(1) Download the Windows Installer CleanUp utility installer file (msicuu2.exe) from the following Major Geeks page (use one of the links under the "DOWNLOAD LOCATIONS" thingy on the Major Geeks page):
(2) Doubleclick the msicuu2.exe file and follow the prompts to install the Windows Installer CleanUp utility. (If you're on a Windows Vista or Windows 7 system and you get a Code 800A0046 error message when doubleclicking the msicuu2.exe file, try instead right-clicking on the msicuu2.exe file and selecting "Run as administrator".)
(3) In your Start menu click All Programs and then click Windows Install Clean Up. The Windows Installer CleanUp utility window appears, listing software that is currently installed on your computer.
(4) In the list of programs that appears in CleanUp, select any iTunes entries and click "Remove", as per the following screenshot:
(5) Quit out of CleanUp, restart the PC and try another iTunes install. Does it go through properly this time?
I would like to take a moment to point out that though this is a great little program made by microsoft that they have discontinued the use of this items as in some confirgurartion this can cause issues when uninstalling items ither than MS office products. See this link.
as in some confirgurartion this can cause issues when uninstalling items ither than MS office products.

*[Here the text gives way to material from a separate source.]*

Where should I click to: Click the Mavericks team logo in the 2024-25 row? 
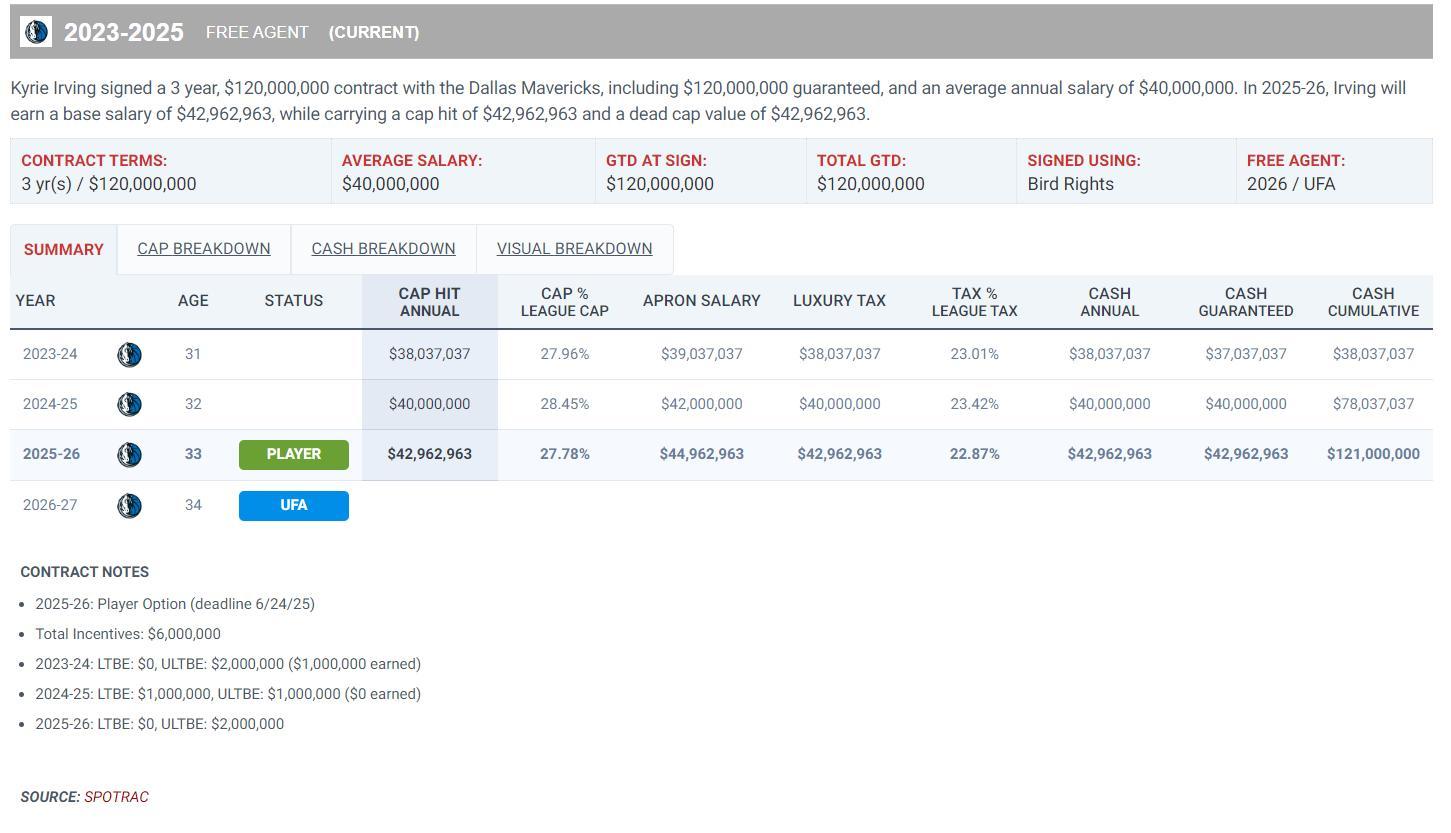pyautogui.click(x=129, y=405)
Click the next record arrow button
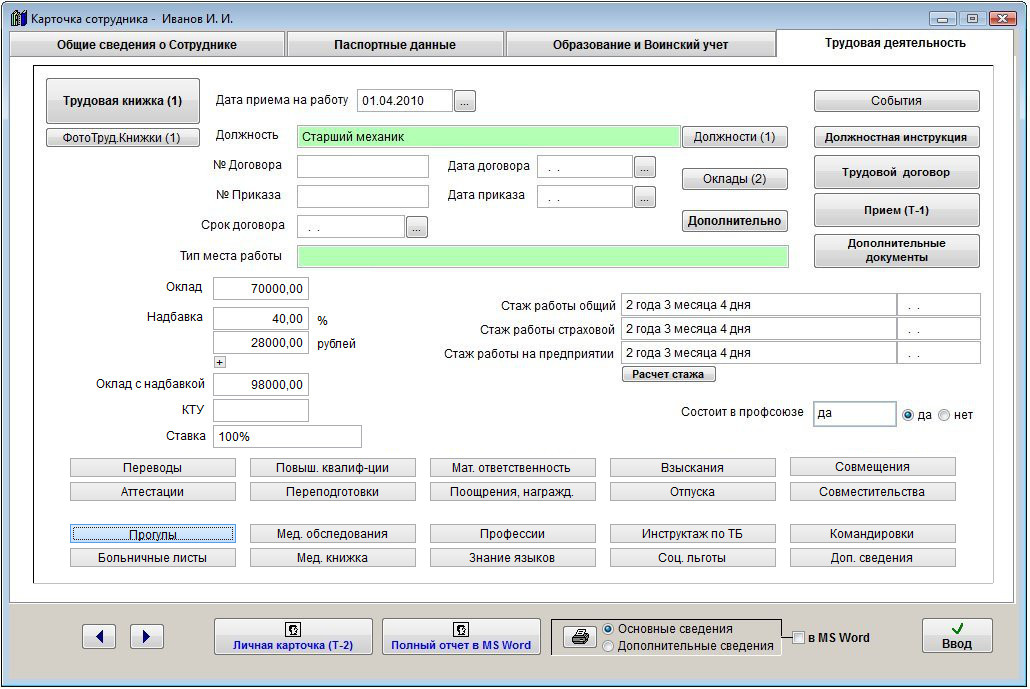 click(x=146, y=636)
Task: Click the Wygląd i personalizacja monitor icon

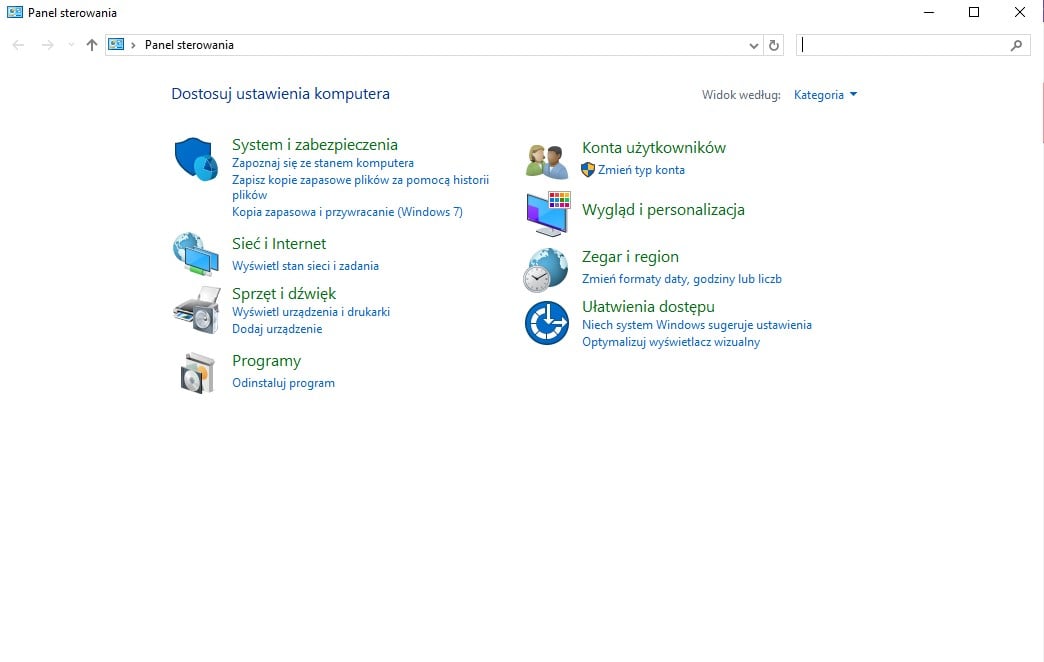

No, you've gotten that completely the wrong way round. It caused trouble when uninstalling certain models of Office products (especially Office 2007, and possibly 2010). Note carefully that the article does not say it causes trouble when used with programs other than Office. It directs people trying to uninstall/install other products to a different Fixit than the ones listed on that page.
I am not discouraging the use of this software but as a former HP technical support representiative who used this software on a daily basis I can assure in very specific situations this program has cause registry damage while I would agree rare in most situations. When used on hundreds of calls you tend to run into it. I say use it if you feel like, I do, but I would caution people to back up your registry just in case. In all likely hood nothing will happen but really why risk it. I will admit that I was unaware that it affected office products and added that based on the KB article but otherwise the other situations where based on first hand experience. I always caution anyone making any major change in software to make backups.

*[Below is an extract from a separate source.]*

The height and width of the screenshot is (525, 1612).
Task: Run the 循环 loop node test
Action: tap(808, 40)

I am not discouraging the use of this software but as a former HP technical support representiative who used this software on a daily basis I can assure in very specific situations this program has cause registry damage while I would agree rare in most situations. When used on hundreds of calls you tend to run into it.
I have also used this in thousands of circumstances since 2005, on a daily basis. It's easy enough for you to check on the boards here to see that I've done that (although forum software changes mean that some of the various earliest 2005 and 2006 posts are no longer accessible). So if we're getting into a "credentials and competence with usage of CleanUp" debate, I'd suggest that at the very least we're on par in terms of experience, and equally capable of making considered judgment calls.

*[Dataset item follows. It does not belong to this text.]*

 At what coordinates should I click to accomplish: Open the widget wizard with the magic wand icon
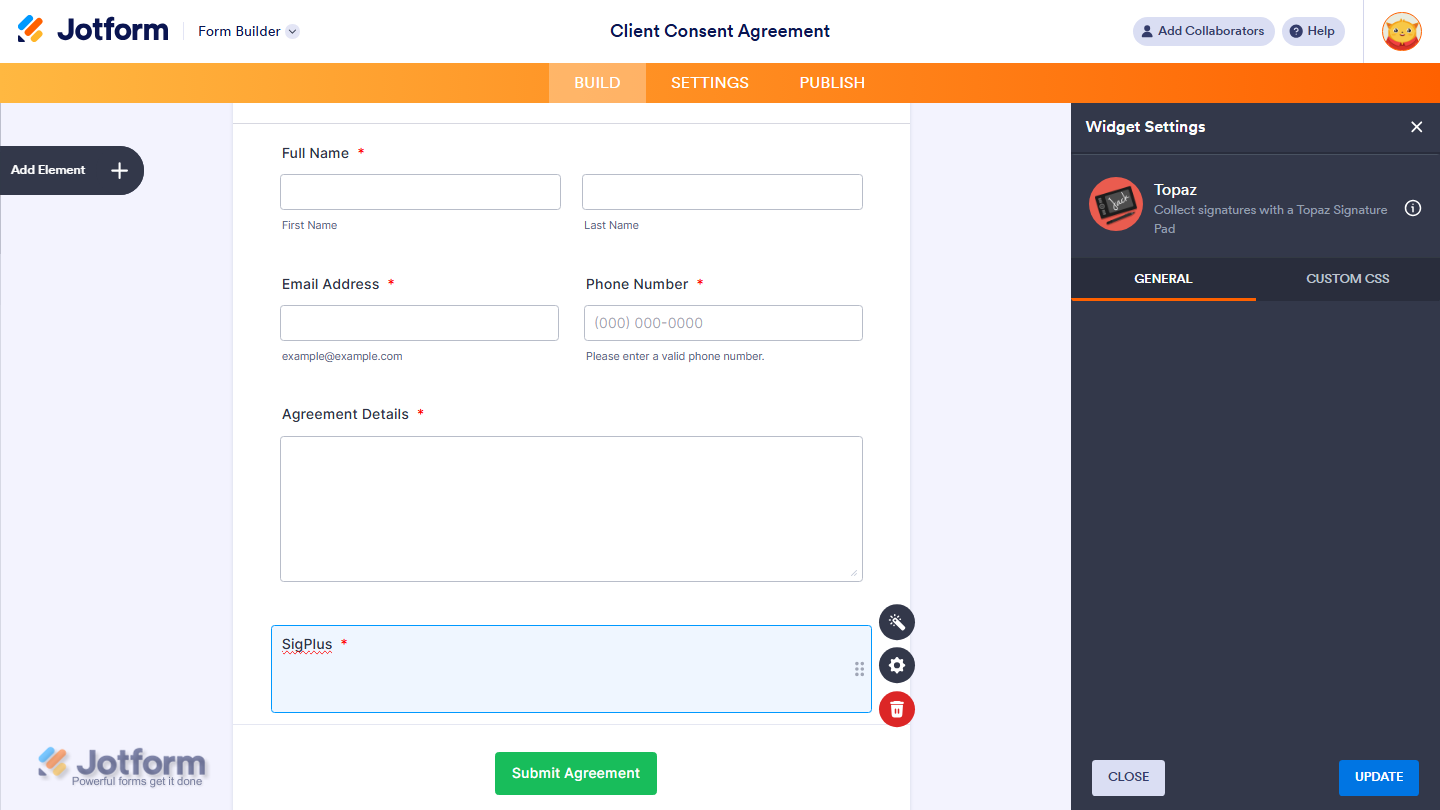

If you're worried about the UNKNOWN\Components\ complication that appears for some folks after they've tried getting past a problem using Cleanup, you can typically clear up afterwards with the method from the following user tip:
... but note that that issue can occur independently of folks using CleanUp. (My instructions in there are basically variations on other instructions on the web that have been around for a long time, too.)
I will have to admit I was not aware of that particular user tip and would like to thank you for taking the time to further educate me. I think that your experience with this software and iTunes is likely greater than mine as most of my experiences do come from machines that are usally running business applications and likely iTunes would not have been present on these machines. Thanks again have a great day.
I will have to admit I was not aware of that particular user tip and would like to thank you for taking the time to further educate me.
Full disclosure ... for a year or so, I thought the UNKNOWN\Components message was a totally miserable problem. Most treatment methods involved variations on the "Further steps" section ... but it was a low-percentage play at the best of times.
It wasn't until folks reported that adjusting the Ownership (instead of just the permissions) was working, that we suddenly had a high percentage play.
It looks like there's three classes of the error message (and underlying issue):
(1) One that responds to the Ownership change (most common variant)
(2) One that responds to the Permissions change, but not to the Ownership change (rarer)
(3) One that doesn't respond to either Ownership or Permissions changes, but sometimes does respond to the new Microsoft downloadable fixit (rarer)
It's not clear whether 2 is rarer than 3 or 3 is rarer than 2. Number 3 can be tricky to deal with, because the error might be being thrown by other components in the iTunes installer bundle than iTunes (for example, AMDS). It can also be thrown on the uninstall or install phase with any of the components, so which mode of the fixit we use might also have some impact on treating it ... unfortunately, there's more study to be done before we can get a proper handle on 3.